AI agents are governed by applying guardrails (through RBAC, context scope, and policy enforcement) and including human oversight of their actions (through HITL review, explainability, and auditability). Management of AI agents is handled through a centralized entry point, usually an IDP or AEP like Port.
What are the main risks and governance challenges posed by AI agents?
The main risks and governance challenges posed by AI agents include loss of control and accountability, security and compliance breaches, and data privacy issues. To mitigate these risks, it’s vital to apply clear guardrails, include human oversight, and manage AI agents from a central gateway like an AEP.
What is the difference between orchestrating agents and governing them?

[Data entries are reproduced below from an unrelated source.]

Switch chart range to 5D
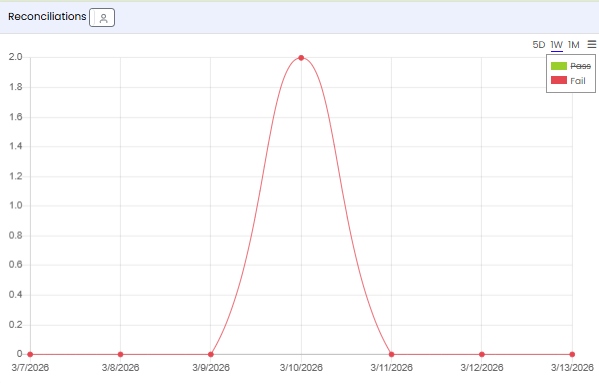Screen dimensions: 599x383 [x=538, y=45]
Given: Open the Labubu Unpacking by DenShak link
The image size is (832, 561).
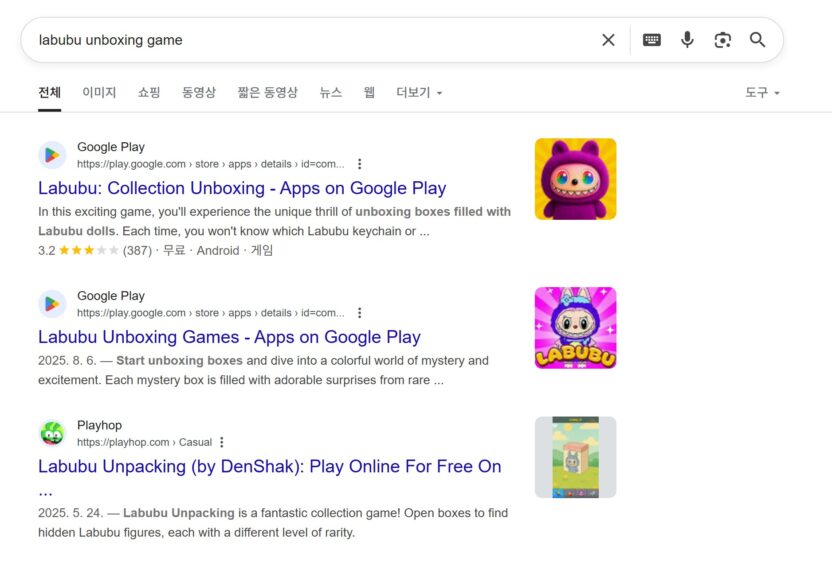Looking at the screenshot, I should (269, 466).
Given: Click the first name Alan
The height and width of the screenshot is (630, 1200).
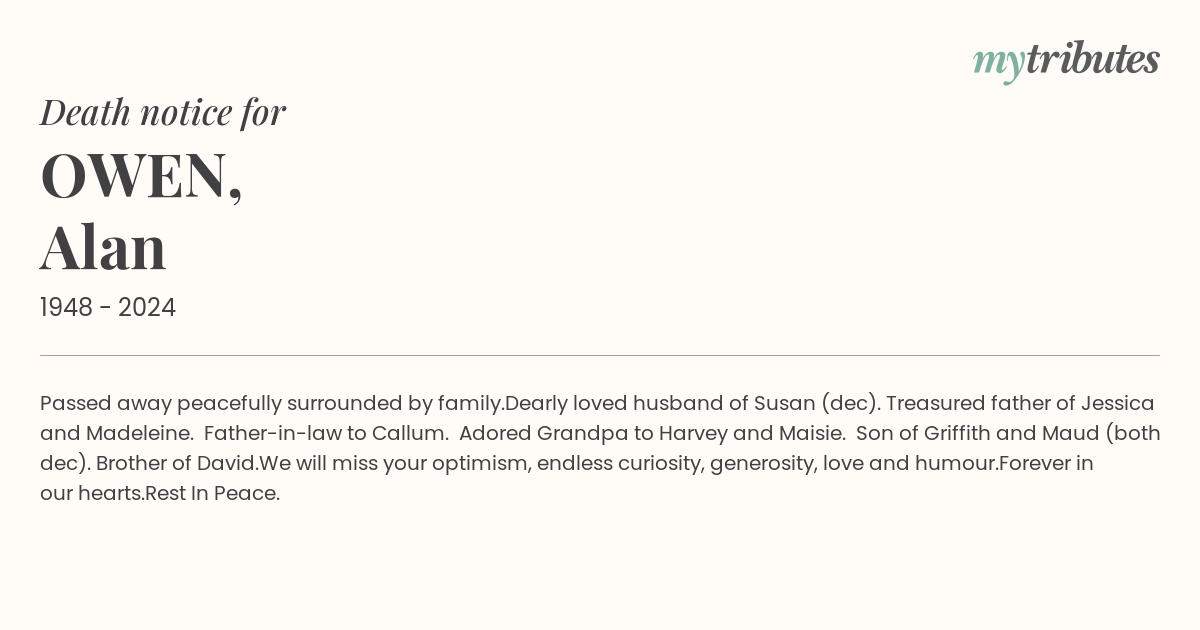Looking at the screenshot, I should pyautogui.click(x=103, y=247).
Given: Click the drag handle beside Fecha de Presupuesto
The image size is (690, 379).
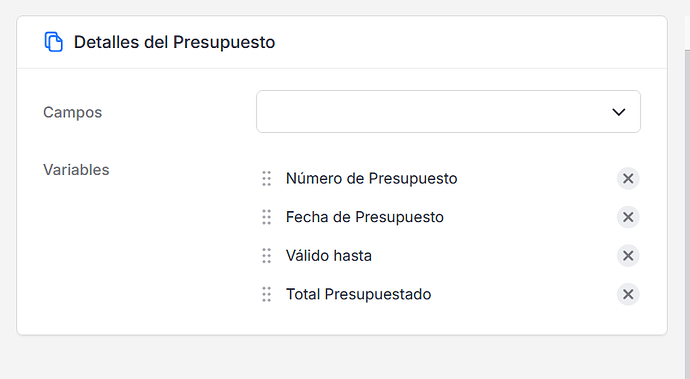Looking at the screenshot, I should pos(267,217).
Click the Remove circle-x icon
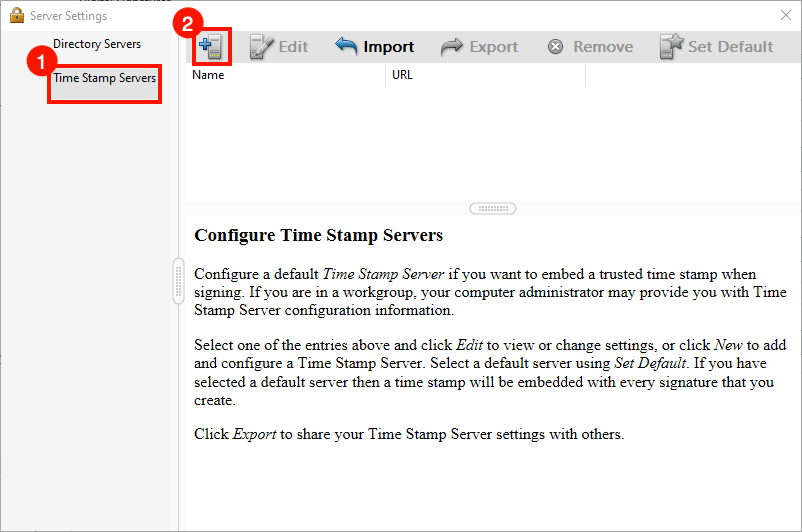Screen dimensions: 802x532 (x=555, y=47)
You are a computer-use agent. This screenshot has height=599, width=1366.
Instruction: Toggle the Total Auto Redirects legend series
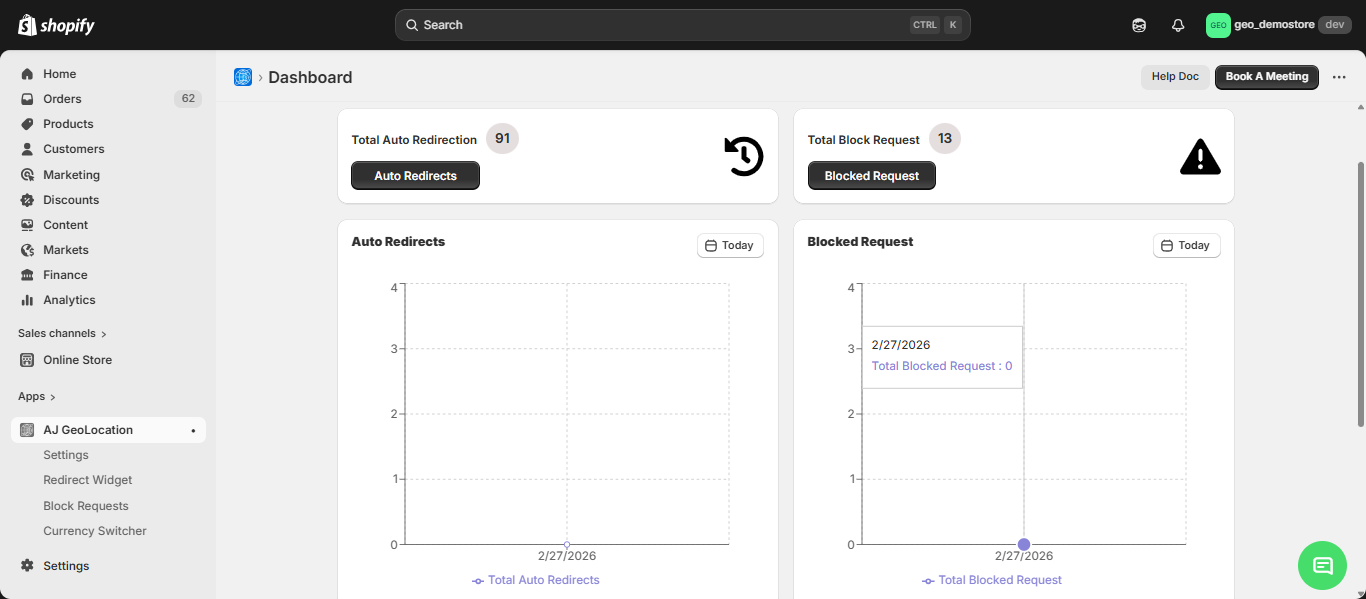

Orchestrating agents involves coordinating and chaining multiple different AI agents together to complete multi-step tasks and workflows, where governing agents involves defining guardrails and oversight to fortify pipelines and automate software and security standards.
Should AI agents always operate under human supervision, or can they be deployed fully autonomously?
Human oversight of AI agents is a must. There should always be multiple human-in-the-loop (HITL) steps as part of your SDLC, including code and action review, explainability, and auditability, to make sure agents are performing tasks safely and successfully.
Should all AI agents within an organization have the same equal level of freedom or access?
No, role-based access control should be applied to AI agents based on the tasks they’re meant to perform. Like human developers, AI agents should only have access to tools that are relevant to the tasks they’re designed to accomplish. Anything beyond that increases the risk of the agent taking destructive actions.